The Heavy Carry Hack for building shoulders and traps
I remember spending forty minutes every Tuesday doing pinky-up lateral raises with 15-pound dumbbells. My shoulders didn't grow, but my rotator cuffs sure screamed at me. If you're tired of looking like a stick in a t-shirt despite chasing the 'pump,' you're likely missing the most basic rule of building shoulders and traps: heavy, isometric tension.
- Isolation moves are fine for polish, but heavy carries build the foundation.
- Farmer’s walks force the upper traps to stabilize massive loads.
- Overhead carries fix posture and improve overhead press stability.
- You only need a small path in your garage to see results.

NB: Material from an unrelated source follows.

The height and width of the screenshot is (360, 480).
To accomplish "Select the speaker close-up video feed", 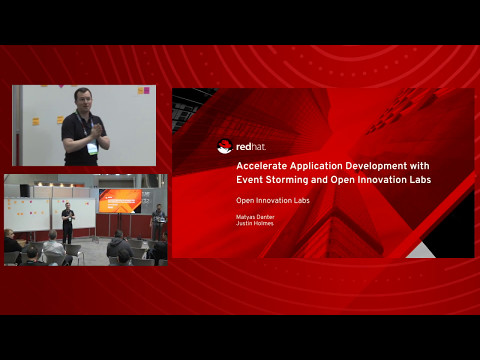I will tap(84, 125).
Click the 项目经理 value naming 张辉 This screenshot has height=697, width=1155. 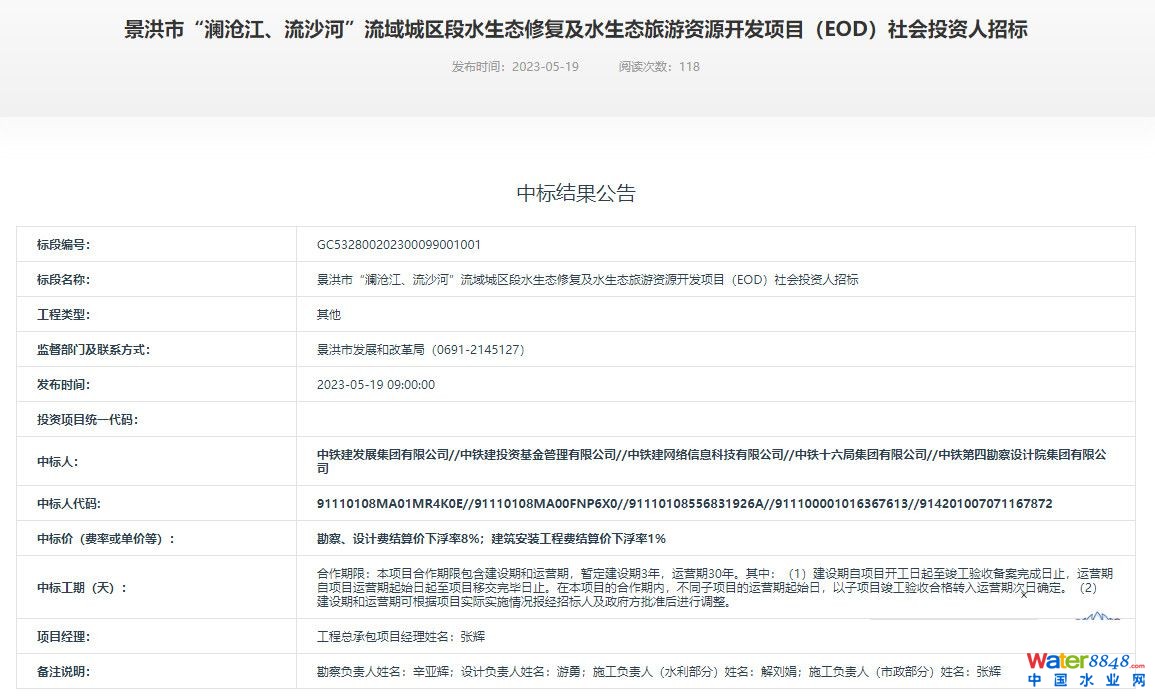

Why I Ditched Endless Isolation Exercises
I spent years chasing the burn. I'd do front raises, rear delt flyes, and those weird cable rotations I saw in a magazine. My delts stayed flat. The problem is that small muscles can't handle enough load to trigger systemic growth. I was spending all my energy on 'shaping' muscle I hadn't even built yet.
The turning point was when I actually looked at the guys with the biggest yokes. They weren't doing 4 sets of 15 lateral raises. They were moving heavy stones, carrying sandbags, and deadlifting. I realized that my obsession with lightweight isolation was just a recipe for achy joints and zero progress. Once I swapped the 'burn' for heavy carries, my traps finally started to crawl up toward my ears.

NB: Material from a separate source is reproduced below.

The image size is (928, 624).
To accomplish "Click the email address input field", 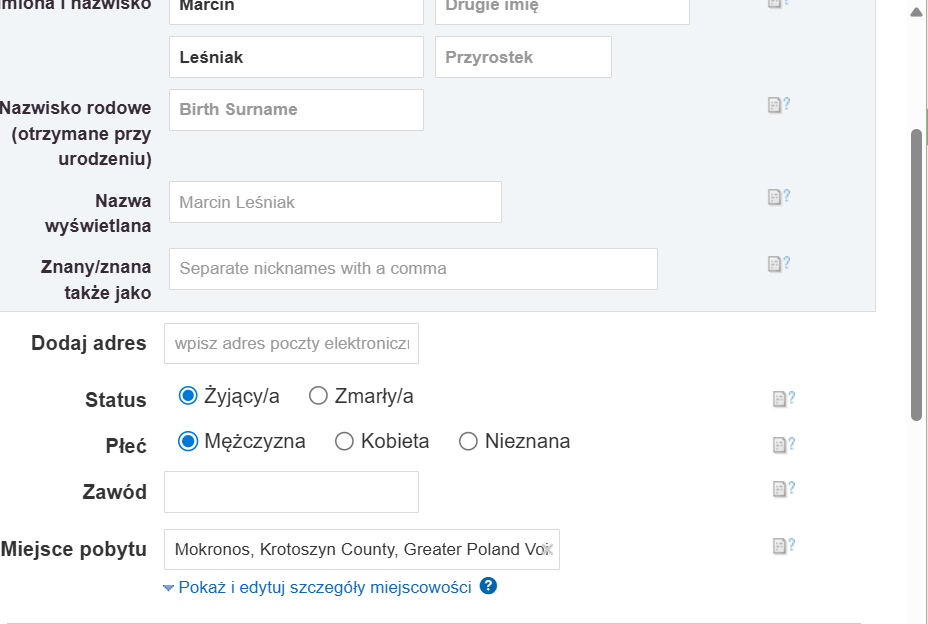I will [291, 343].
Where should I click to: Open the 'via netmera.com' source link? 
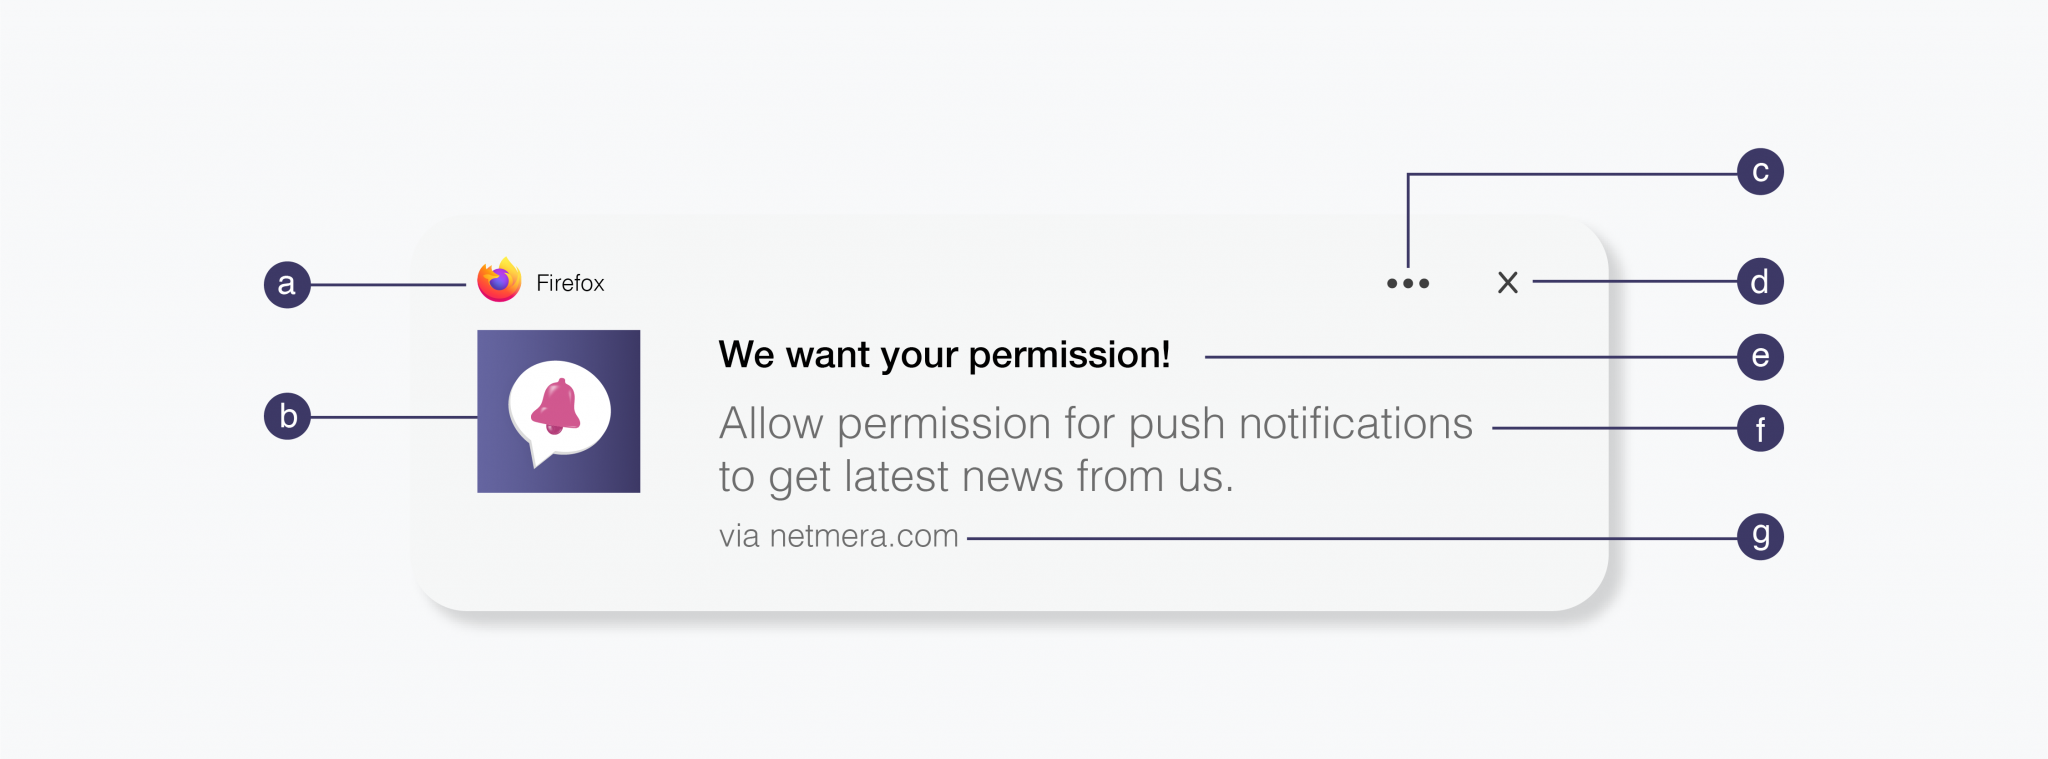click(x=838, y=536)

The Flaw in Your Current shoulder and trap workout routine
Most home gym owners follow a shoulder and trap workout routine pulled from a 1990s bodybuilding split. You hit delts on Monday and back on Thursday. This separation is a massive mistake for natural lifters. By isolating these groups, you never allow them to work as a functional unit, which is exactly how they are designed to operate.

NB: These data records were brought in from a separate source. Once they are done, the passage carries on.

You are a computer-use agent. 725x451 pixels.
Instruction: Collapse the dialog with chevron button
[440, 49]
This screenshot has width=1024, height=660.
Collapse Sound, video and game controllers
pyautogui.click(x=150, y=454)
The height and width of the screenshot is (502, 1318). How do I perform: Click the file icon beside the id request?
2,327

You are likely sabotaging your shoulder and workout routine by never letting the 'yoke' work together. When you separate the two, you often end up with postural imbalances—rolled shoulders and a weak upper back. Your traps and delts are meant to stabilize heavy things while you move. If you aren't training them that way, you're leaving gains on the table and inviting injury.
Enter the Heavy Carry (And Why It Actually Works)
Why carries? Because when you hold 100-pound dumbbells in each hand and walk, your traps are screaming for mercy. It's constant, brutal tension. Unlike a shrug where the range of motion is about two inches, a carry forces the entire shoulder girdle to fight gravity for 30 to 60 seconds straight.
I dropped heavy shrugs because they were wrecking my neck without actually building much thickness. When you walk with weight, your scapula has to stay retracted and depressed under a dynamic load. This forces the medial deltoid and the entire trap complex to fire. It builds that 'thick' look that shows through a hoodie, and it does it without the joint shearing forces of heavy static lifts.
3 Carry-and-Press Variations to Try This Week
You don't need a commercial gym's worth of machines to do this. Honestly, a reliable weight set and bench is the only hardware required to build a massive upper body. Here are the three variations I rotate through my own training.
- The Farmer's Carry: Grab the heaviest dumbbells you can hold for 30 seconds. Keep your chest up and shoulders back. Walk until your grip fails.
- Single-Arm Waiter's Walk: Hold a kettlebell or dumbbell straight overhead. Keep your bicep near your ear and your core tight. This is the ultimate fix for 'crunchy' shoulders.
- The Carry-to-Press: Walk 20 yards with dumbbells at your sides, clean them to your shoulders, and perform 5 strict presses. Repeat until you can't.
I've found that the single-arm variations are particularly good for identifying weaknesses. If you can carry 80 pounds in your right hand but struggle with 60 in your left, you've found exactly why your overhead press has plateaued.
Setting Up Your Garage Space for Heavy Walks
My garage is a 12x20 box, not a pro-strongman facility. You don't need a 40-yard turf strip to do carries. I do 'figure eights' around my power rack or just walk back and forth in 10-foot intervals. It’s not about the distance; it’s about the time under tension.
If you're doing this on concrete, please protect your floor. I once dropped a cast iron 45-pounder on bare concrete during a failed carry, and the crack still haunts my security deposit. Invest in durable gym flooring for home workout to dampen the noise and save your slab. When your grip gives out—and it will—you want to be able to ditch the weight without shaking the whole house.
How heavy should I go for carries?
Heavy enough that you’re questioning your life choices at the 30-second mark. If you can walk for two minutes without stopping, the weight is too light. Aim for a load that forces you to drop it between 30 and 45 seconds.
Can I do these every day?
No. Heavy carries tax your central nervous system (CNS) more than you'd think. Treat them like a heavy deadlift session. Twice a week at the end of your workout is plenty for most people.
Should I use lifting straps?
Only if your goal is 100% trap growth and your grip is the limiting factor. However, I prefer going strapless. Building a crushing grip alongside your shoulders and traps is a massive 'functional' bonus you shouldn't ignore.